| YOUR OBJECTIVE |
Reproduce word for word the part of the Nick Douglas article below, starting with "American bassist" and going on through "in his youth.".

| READING PASSAGE |
+++
Background information
- Birth name: Nicholas Charles Douklias
- Also known as: Nick Mitchell
- Born: August 31, 1967 (age 58) Camden, New Jersey, U.S.
- Genres: Heavy metal, hard rock, rock
- Occupation(s): Musician, songwriter
- Instrument(s): Bass, keyboards, vocals
- Years active: 1986–present
- Labels: Starlander, Painkiller, Metalville
- Member of: Doro
- Formerly of: Deadly Blessing

= Nick Douglas =

American bassist

Nick Douglas (born Nicholas Charles Douklias; August 31, 1967), also credited as Nick Mitchell, is an American rock musician, best known for being the bass player of Doro Pesch's band from 1990 to 2020 and since 2025. He released a solo album in 2001 and a second album in late February 2017. He worked with several other bands and artists, including Chris Caffery and BLAZE.

== Biography ==
Nick was born in Camden, New Jersey, the son of a US Navy Father, and studied architecture before pursuing a career in music. He grew up listening to his Mother's collection of soul, Motown and 60s and 70s British rock records. He began playing bass at age 13 to differentiate from his brother and others in his neighborhood who had opted for the guitar. He took bass guitar lessons in his youth.

At the age of 19, he became a member of the heavy metal band Deadly Blessing from Turnersville, New Jersey, with which he wrote and recorded songs for their first album, titled Ascend from the Cauldron, published by New Renaissance Records in 1988. Two years later, he decided to leave the band and moved to New York City, where he changed his stage name to Nick Douglas and had brief experiences with a few New York area bands. In the summer of 1990, Douglas auditioned for the German hard rock singer Doro Pesch and was chosen among many candidates. Doro is the former singer of the German heavy metal band Warlock, which dissolved in 1989, and went on to become a successful solo artist. With Doro, Douglas recorded several albums and has performed in Europe, North America and all over the world.
+++
| SUPPLIED RECORDS |
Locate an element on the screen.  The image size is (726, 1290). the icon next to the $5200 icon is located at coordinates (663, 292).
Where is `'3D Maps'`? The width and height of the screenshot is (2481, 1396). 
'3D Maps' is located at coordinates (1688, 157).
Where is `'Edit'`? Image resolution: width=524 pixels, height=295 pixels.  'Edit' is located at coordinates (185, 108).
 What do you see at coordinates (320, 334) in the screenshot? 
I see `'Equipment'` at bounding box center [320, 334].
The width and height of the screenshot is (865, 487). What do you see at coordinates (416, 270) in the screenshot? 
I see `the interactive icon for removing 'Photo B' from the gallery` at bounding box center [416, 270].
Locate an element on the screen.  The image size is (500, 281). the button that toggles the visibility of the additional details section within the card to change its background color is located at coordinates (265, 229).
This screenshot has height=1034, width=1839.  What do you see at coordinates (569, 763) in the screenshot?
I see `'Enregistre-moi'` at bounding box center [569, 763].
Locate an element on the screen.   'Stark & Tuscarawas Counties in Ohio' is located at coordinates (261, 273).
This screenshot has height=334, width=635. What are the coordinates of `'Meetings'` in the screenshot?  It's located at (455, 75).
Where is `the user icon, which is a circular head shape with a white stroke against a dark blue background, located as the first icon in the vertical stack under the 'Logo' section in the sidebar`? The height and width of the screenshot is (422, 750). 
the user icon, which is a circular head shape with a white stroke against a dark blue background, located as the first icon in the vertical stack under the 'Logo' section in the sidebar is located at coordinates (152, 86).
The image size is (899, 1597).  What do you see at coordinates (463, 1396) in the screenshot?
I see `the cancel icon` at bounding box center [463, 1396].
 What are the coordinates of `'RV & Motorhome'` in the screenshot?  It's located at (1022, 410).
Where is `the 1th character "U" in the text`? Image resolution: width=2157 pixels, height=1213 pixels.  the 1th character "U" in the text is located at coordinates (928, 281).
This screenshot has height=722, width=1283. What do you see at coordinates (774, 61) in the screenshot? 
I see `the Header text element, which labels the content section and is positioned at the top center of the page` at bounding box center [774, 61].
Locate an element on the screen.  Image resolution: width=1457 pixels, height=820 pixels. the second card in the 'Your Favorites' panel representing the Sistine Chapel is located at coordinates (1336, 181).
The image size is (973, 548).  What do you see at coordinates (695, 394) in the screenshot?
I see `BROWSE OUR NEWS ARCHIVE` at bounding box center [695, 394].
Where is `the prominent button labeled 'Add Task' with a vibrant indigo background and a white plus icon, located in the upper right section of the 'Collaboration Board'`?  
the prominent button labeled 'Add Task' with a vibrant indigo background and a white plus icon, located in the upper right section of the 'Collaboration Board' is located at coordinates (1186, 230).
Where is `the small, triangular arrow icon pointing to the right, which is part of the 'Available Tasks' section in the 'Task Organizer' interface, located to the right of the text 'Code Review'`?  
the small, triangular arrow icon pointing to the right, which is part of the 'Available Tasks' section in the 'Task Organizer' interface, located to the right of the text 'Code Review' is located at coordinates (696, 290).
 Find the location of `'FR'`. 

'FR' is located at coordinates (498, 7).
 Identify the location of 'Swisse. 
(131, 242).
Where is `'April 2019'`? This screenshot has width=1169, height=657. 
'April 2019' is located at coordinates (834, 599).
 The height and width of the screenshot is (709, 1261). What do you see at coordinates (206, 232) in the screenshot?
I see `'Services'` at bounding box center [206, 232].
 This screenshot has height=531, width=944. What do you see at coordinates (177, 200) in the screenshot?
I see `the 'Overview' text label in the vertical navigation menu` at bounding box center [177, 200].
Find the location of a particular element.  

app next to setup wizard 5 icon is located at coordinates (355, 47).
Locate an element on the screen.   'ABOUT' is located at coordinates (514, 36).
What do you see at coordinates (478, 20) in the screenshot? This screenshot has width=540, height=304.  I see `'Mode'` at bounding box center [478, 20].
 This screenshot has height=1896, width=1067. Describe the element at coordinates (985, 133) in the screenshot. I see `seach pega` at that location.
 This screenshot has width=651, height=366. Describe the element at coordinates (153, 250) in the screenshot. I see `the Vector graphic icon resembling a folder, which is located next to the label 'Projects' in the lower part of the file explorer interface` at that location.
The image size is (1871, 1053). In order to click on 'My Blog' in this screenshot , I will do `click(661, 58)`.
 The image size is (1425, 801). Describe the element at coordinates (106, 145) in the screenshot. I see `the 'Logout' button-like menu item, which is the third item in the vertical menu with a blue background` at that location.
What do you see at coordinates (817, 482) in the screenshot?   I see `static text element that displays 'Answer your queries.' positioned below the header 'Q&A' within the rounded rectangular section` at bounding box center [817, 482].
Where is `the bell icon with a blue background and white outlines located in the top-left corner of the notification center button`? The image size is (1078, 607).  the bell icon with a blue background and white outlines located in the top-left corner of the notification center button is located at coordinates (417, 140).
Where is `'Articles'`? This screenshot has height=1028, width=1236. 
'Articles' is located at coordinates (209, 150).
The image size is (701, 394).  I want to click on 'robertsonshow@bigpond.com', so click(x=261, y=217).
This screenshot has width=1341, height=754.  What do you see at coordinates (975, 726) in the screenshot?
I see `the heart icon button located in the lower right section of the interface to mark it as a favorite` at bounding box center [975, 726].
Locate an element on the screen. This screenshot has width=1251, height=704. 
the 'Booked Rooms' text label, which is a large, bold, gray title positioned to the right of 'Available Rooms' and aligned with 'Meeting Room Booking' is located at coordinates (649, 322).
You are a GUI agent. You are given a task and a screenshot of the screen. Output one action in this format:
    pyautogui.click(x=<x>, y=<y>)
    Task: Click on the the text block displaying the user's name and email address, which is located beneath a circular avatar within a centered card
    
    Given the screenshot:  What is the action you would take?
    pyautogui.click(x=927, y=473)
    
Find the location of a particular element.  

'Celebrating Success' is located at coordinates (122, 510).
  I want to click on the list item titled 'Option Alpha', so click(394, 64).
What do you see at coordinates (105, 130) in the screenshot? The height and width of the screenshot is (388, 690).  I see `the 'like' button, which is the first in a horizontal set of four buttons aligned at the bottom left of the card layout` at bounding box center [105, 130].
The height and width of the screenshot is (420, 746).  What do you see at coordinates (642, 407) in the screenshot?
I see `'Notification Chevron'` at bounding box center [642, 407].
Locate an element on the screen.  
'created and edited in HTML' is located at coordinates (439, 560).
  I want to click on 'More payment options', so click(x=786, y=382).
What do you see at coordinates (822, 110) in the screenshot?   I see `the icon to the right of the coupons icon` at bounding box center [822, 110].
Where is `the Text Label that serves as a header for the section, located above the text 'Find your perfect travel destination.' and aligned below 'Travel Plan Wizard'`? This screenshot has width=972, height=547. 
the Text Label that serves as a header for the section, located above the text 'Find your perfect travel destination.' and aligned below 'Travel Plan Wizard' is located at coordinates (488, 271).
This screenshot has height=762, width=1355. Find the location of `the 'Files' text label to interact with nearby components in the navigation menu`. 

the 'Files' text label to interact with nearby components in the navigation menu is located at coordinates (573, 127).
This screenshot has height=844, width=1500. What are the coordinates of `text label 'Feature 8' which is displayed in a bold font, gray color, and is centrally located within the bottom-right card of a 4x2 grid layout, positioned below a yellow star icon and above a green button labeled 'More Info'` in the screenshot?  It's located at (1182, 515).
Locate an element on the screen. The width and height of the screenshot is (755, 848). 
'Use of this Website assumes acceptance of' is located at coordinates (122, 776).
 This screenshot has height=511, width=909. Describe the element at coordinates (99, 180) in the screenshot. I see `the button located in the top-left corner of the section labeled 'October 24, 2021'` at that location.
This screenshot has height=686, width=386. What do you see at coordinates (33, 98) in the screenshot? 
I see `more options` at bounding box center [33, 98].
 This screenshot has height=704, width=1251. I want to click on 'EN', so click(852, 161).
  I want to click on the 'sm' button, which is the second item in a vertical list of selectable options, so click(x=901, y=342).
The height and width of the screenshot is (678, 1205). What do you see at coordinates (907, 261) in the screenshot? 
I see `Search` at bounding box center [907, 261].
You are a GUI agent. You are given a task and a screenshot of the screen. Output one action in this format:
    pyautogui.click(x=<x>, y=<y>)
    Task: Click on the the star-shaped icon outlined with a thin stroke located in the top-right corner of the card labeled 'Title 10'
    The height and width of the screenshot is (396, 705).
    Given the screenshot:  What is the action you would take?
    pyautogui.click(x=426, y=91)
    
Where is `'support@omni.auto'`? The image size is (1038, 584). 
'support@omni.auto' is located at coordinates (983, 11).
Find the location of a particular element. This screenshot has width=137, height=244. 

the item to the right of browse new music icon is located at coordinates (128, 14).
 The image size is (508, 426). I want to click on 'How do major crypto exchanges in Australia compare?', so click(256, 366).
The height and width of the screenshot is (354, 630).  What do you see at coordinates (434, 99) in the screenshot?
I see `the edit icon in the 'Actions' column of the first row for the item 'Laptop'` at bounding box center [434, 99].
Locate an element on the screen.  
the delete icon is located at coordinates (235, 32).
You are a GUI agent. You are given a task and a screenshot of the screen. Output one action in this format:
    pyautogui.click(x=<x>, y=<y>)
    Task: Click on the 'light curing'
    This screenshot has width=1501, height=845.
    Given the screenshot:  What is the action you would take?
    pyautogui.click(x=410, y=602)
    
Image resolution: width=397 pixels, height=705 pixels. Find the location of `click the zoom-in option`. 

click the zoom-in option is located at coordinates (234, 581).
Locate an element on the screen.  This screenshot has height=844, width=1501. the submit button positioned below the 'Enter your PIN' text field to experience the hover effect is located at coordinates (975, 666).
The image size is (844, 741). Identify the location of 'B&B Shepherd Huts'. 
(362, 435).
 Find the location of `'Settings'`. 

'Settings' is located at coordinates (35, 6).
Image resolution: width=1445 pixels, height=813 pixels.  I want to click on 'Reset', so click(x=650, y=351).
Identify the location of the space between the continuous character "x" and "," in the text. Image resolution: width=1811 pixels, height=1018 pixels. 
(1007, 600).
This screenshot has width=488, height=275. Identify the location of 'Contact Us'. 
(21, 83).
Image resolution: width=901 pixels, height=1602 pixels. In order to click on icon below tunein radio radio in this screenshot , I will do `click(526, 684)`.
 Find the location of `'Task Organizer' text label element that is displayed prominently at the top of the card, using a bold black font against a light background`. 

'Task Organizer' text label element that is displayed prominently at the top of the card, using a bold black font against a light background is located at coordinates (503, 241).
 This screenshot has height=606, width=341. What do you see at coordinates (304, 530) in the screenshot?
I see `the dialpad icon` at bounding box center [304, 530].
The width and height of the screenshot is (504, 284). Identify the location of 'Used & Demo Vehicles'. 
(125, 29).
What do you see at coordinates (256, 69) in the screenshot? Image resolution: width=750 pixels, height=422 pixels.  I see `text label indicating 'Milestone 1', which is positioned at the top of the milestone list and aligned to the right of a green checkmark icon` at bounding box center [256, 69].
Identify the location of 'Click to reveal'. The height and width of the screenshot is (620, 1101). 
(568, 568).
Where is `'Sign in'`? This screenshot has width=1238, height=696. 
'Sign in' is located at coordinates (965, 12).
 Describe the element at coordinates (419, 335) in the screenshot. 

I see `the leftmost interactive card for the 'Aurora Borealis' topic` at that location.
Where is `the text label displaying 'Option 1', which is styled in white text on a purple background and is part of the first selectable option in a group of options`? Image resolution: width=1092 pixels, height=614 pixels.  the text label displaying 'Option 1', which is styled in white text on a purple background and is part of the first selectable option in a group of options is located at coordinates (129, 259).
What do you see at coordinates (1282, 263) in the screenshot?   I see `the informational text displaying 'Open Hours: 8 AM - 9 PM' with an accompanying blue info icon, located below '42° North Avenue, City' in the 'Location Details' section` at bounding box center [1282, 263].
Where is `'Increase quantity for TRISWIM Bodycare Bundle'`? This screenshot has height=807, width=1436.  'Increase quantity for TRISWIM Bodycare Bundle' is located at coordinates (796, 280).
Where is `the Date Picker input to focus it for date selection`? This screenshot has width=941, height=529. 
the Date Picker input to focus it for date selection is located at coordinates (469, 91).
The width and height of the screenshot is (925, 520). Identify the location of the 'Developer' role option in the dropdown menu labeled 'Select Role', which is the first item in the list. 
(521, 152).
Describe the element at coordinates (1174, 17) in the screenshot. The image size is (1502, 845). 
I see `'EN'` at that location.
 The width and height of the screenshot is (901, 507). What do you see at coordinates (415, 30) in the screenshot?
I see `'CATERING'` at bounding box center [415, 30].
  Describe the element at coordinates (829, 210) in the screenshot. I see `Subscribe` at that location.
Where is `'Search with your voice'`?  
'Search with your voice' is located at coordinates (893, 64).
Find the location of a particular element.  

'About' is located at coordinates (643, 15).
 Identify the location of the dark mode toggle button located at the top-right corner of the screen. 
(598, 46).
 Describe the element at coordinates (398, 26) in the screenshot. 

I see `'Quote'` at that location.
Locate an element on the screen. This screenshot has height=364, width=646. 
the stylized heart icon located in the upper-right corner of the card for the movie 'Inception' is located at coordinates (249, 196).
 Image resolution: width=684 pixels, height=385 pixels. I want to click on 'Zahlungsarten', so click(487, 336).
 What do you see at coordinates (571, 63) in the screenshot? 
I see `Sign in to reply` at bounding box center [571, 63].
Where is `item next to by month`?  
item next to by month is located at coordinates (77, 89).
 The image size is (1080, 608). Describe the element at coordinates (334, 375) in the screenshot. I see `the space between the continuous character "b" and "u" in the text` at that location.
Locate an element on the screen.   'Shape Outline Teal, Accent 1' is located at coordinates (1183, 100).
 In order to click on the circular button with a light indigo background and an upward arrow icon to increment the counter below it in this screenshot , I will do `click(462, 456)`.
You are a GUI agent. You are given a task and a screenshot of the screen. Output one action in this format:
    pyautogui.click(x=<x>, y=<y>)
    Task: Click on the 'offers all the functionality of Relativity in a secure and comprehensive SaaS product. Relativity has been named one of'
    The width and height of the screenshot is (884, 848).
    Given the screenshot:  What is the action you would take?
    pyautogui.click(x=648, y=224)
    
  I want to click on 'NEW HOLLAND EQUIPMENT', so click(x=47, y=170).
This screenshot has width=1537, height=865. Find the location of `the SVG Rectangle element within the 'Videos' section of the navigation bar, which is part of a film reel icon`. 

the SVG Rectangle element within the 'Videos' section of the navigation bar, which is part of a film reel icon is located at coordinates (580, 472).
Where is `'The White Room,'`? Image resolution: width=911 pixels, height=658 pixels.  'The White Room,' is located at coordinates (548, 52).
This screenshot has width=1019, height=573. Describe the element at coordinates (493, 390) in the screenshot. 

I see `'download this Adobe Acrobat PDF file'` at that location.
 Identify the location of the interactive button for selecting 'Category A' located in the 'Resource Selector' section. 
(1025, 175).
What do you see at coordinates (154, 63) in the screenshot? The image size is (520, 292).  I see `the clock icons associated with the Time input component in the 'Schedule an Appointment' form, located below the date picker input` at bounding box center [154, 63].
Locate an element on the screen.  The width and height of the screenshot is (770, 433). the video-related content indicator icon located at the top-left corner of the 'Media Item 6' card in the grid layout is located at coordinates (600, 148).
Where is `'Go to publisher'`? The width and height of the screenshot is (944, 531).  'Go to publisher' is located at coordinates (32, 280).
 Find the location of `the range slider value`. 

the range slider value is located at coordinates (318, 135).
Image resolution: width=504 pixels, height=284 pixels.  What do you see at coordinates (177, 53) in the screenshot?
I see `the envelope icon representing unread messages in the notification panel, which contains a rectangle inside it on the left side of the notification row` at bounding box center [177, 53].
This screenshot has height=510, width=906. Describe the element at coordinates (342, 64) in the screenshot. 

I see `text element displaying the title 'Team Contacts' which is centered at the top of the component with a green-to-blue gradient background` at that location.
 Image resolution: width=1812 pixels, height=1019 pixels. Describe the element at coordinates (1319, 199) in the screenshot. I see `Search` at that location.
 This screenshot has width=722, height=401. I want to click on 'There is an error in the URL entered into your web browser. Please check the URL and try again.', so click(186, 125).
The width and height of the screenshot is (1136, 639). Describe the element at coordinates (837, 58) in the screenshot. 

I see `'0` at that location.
+++
| SOLUTION FOR THIS EXERCISE |
American bassist

Nick Douglas (born Nicholas Charles Douklias; August 31, 1967), also credited as Nick Mitchell, is an American rock musician, best known for being the bass player of Doro Pesch's band from 1990 to 2020 and since 2025. He released a solo album in 2001 and a second album in late February 2017. He worked with several other bands and artists, including Chris Caffery and BLAZE.

== Biography ==
Nick was born in Camden, New Jersey, the son of a US Navy Father, and studied architecture before pursuing a career in music. He grew up listening to his Mother's collection of soul, Motown and 60s and 70s British rock records. He began playing bass at age 13 to differentiate from his brother and others in his neighborhood who had opted for the guitar. He took bass guitar lessons in his youth.